The contract also improves severance, parental leave, discipline procedures, and promotions, and expands the equal rights clause to further protect vulnerable workers from discrimination. Ratification bonuses ranging from $1,000 to $3,000 based on seniority bring total first-year compensation for the lowest-paid workers to $57,000.

The union's statement — that HarperCollins employees now have "one of the highest base pays in the publishing industry" — is a pointed reminder of how low that bar has historically been set. The Big Five have long competed for talent on the basis of prestige and access rather than compensation, a model that has increasingly failed to attract and retain people who cannot rely on family wealth to subsidise below-market salaries.

Sophia Kaufman, Harper associate editor and union steward, put it plainly: "Our union makes our jobs more sustainable.

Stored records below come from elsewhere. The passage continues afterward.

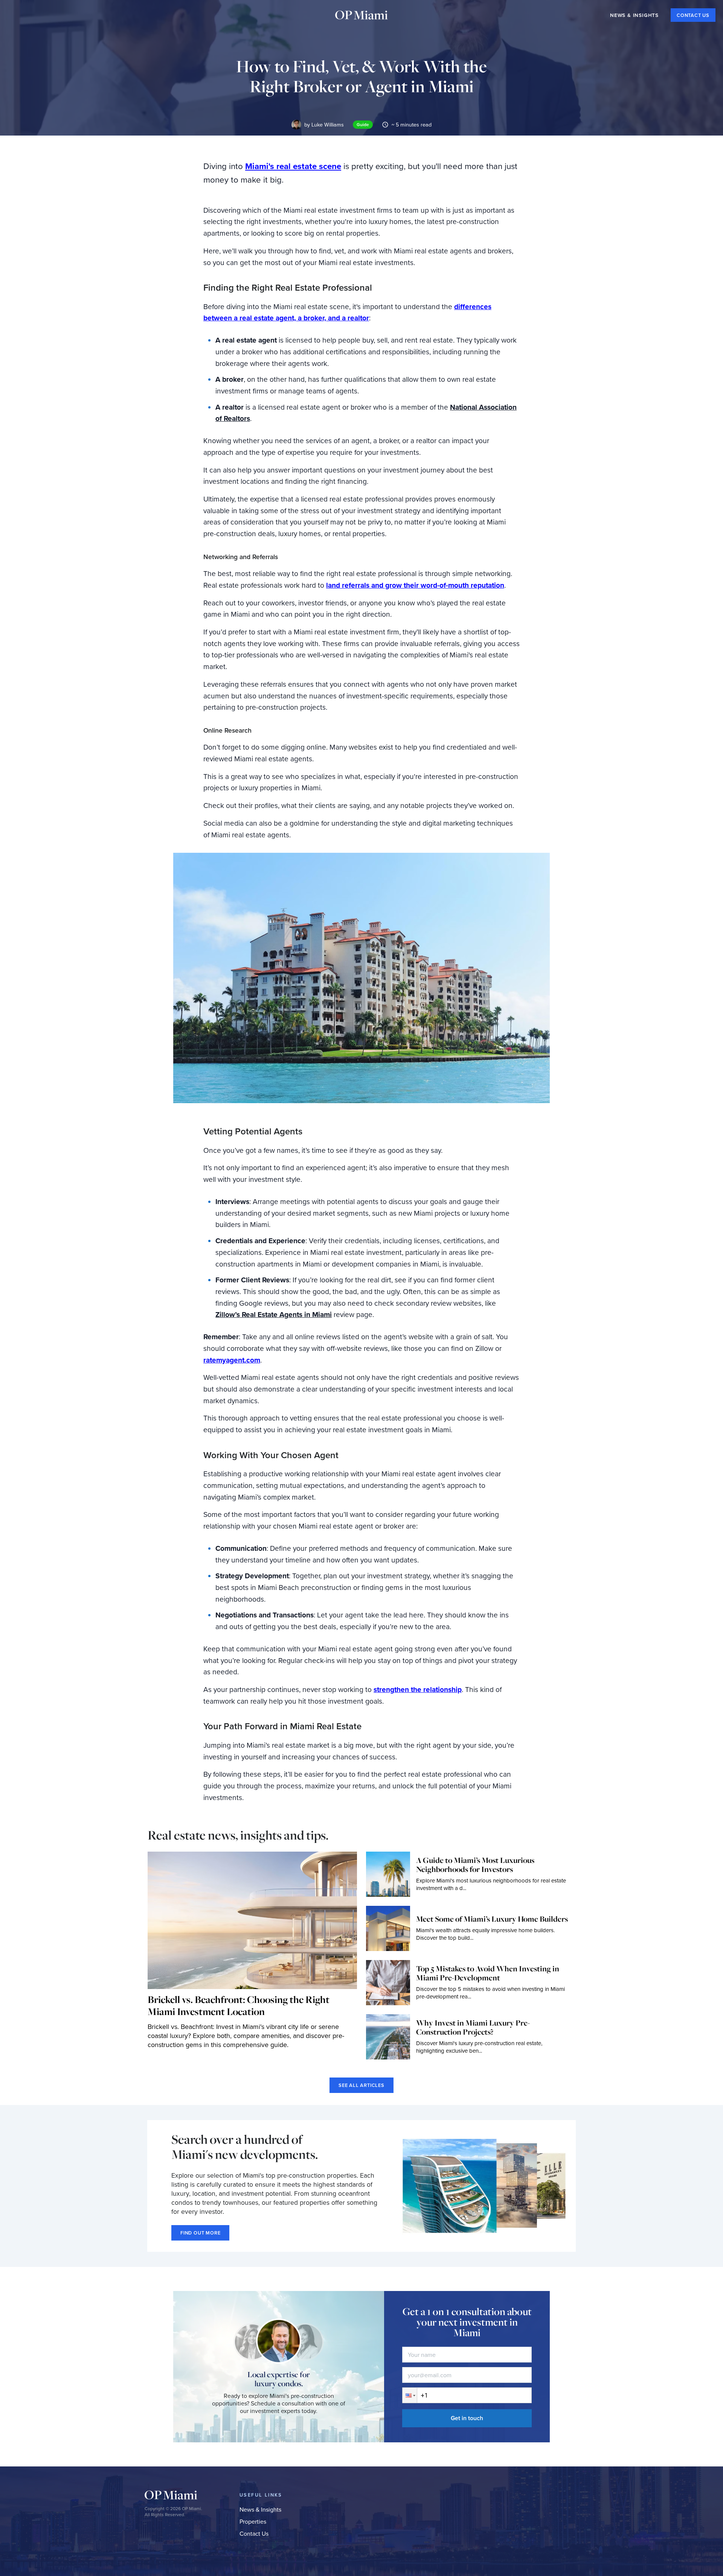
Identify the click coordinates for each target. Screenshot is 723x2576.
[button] (410, 2395)
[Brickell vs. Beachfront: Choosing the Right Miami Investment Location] (252, 1920)
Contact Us (253, 2533)
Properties (252, 2521)
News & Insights (260, 2509)
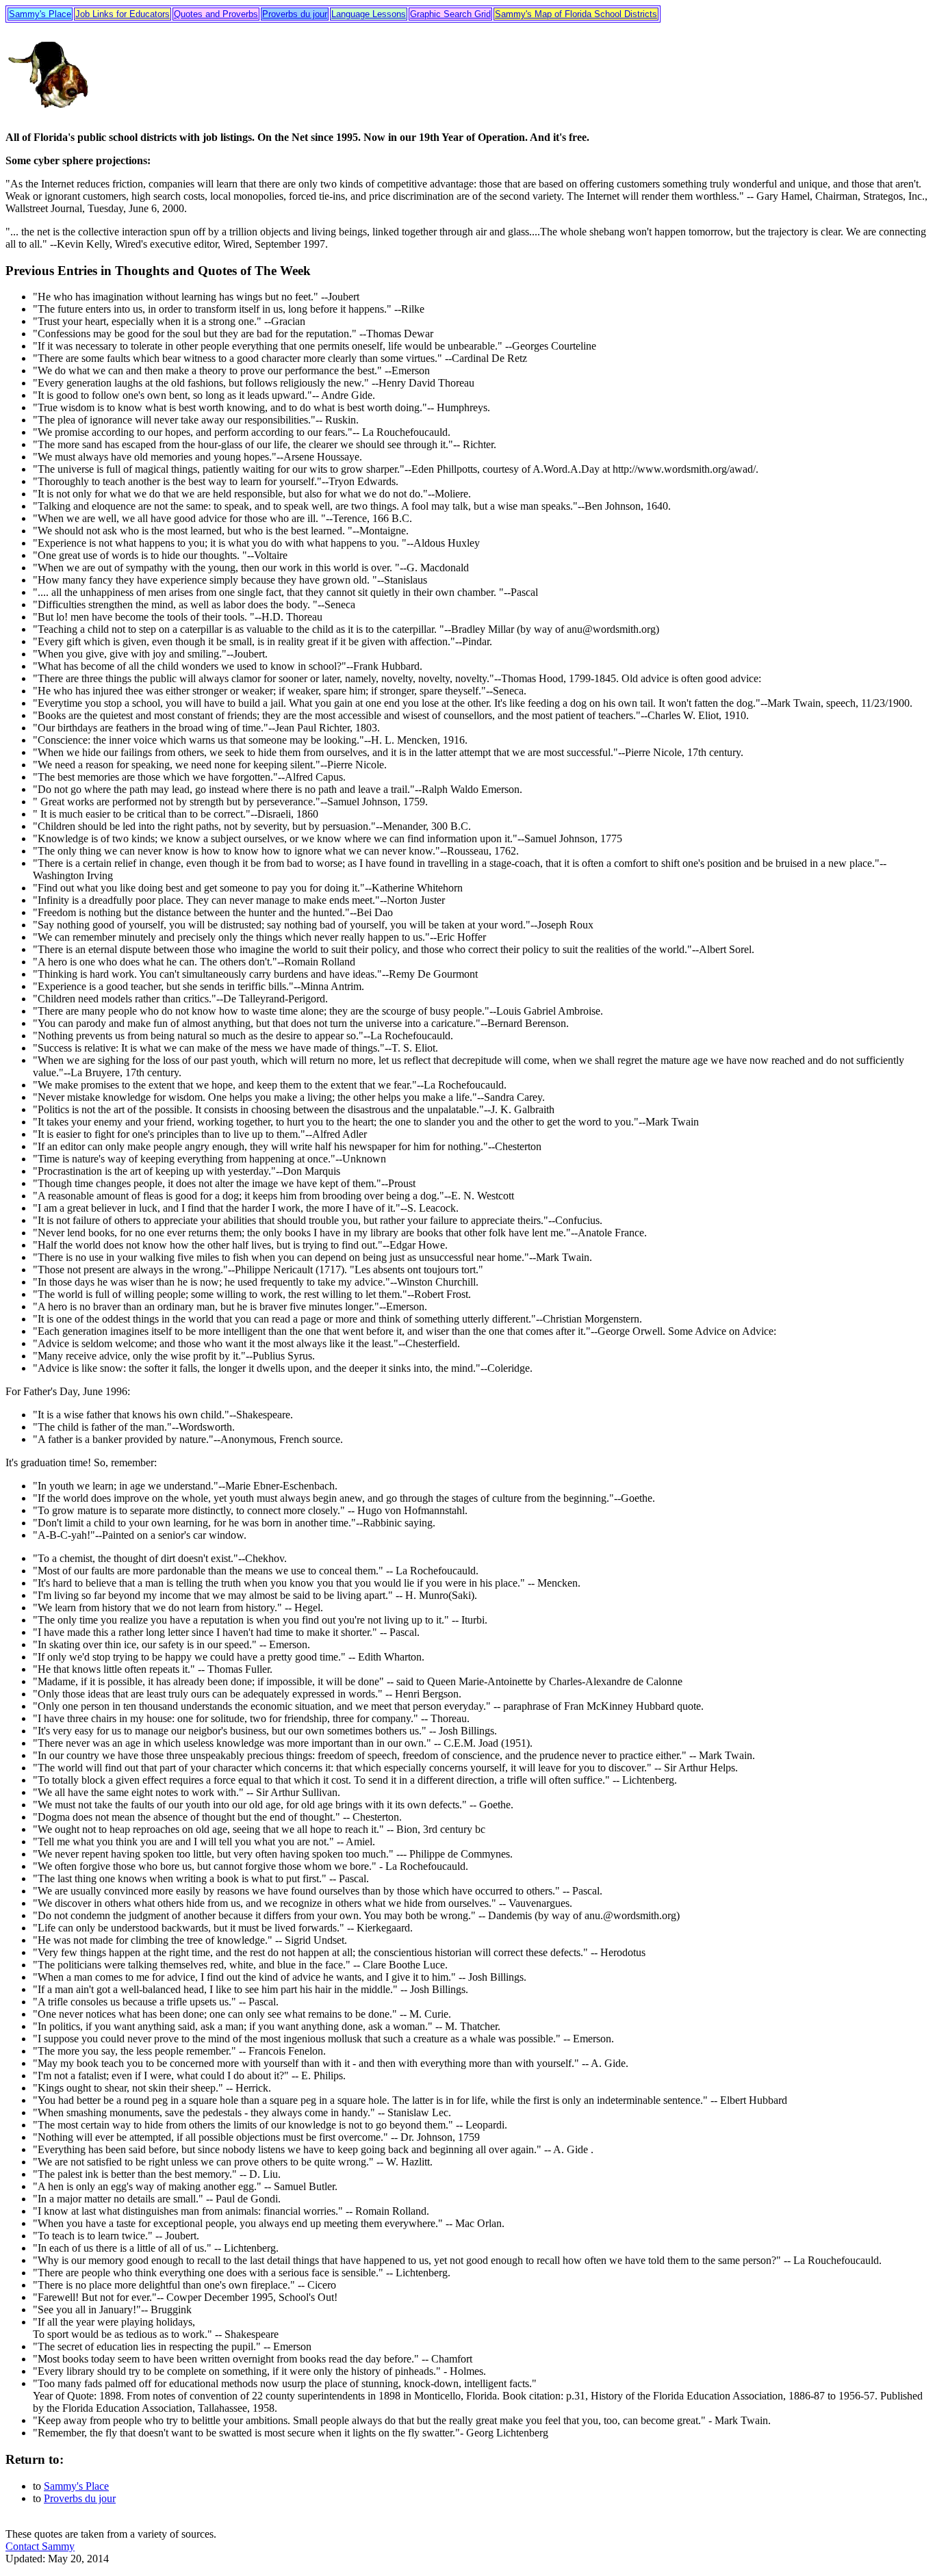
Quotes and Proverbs (216, 14)
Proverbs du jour (294, 14)
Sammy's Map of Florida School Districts (576, 14)
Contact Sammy (40, 2546)
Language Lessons (368, 14)
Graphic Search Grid (450, 14)
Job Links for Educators (122, 14)
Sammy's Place (40, 14)
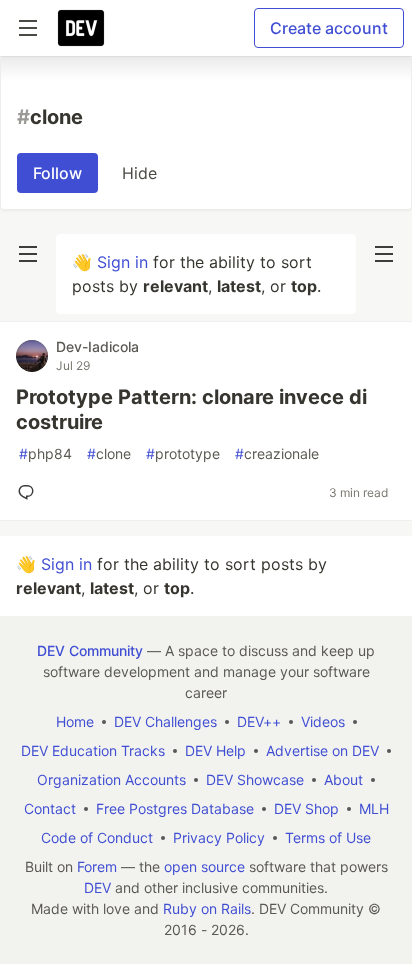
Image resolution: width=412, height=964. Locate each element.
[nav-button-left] (28, 254)
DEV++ (259, 721)
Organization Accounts (111, 779)
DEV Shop (306, 808)
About (343, 779)
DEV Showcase (255, 779)
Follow (57, 173)
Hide (139, 173)
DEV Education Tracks (93, 750)
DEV (97, 887)
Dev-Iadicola (97, 346)
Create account (329, 28)
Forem (97, 866)
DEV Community (90, 650)
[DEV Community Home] (81, 28)
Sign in (122, 262)
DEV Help (215, 750)
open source (204, 866)
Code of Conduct (97, 837)
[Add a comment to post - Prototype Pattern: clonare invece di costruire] (30, 492)
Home (75, 721)
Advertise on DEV (322, 750)
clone (109, 453)
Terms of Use (328, 837)
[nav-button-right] (384, 254)
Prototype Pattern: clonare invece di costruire (191, 409)
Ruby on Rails (207, 908)
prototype (183, 453)
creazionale (277, 453)
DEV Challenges (165, 721)
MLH (374, 808)
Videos (323, 721)
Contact (50, 808)
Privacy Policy (219, 837)
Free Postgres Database (175, 808)
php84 (45, 453)
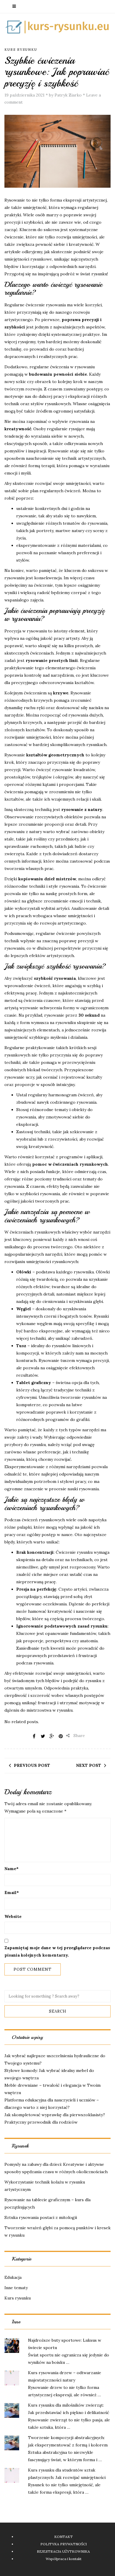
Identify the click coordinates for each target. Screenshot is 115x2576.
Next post (88, 1765)
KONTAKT (63, 2536)
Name (11, 1868)
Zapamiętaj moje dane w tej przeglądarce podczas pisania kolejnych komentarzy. (57, 1951)
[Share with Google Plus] (52, 1736)
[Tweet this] (43, 1736)
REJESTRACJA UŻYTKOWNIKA (63, 2551)
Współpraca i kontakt (63, 2559)
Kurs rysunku (20, 50)
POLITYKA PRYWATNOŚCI (63, 2544)
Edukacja (13, 2277)
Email (11, 1892)
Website (13, 1916)
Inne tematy (16, 2287)
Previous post (32, 1765)
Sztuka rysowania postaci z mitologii (40, 2217)
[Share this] (34, 1736)
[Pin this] (60, 1736)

I hope publishing workers at other houses, agencies, and organizations are encouraged to organize their own workplaces." That call to action is the real story here. HarperCollins has been unionised for more than 80 years, but the other four members of the Big Five have not. As the cost of living in publishing's major cities continues to rise and AI-driven restructuring creates new anxieties about job security, the pressure to organise elsewhere in the industry is likely to intensify.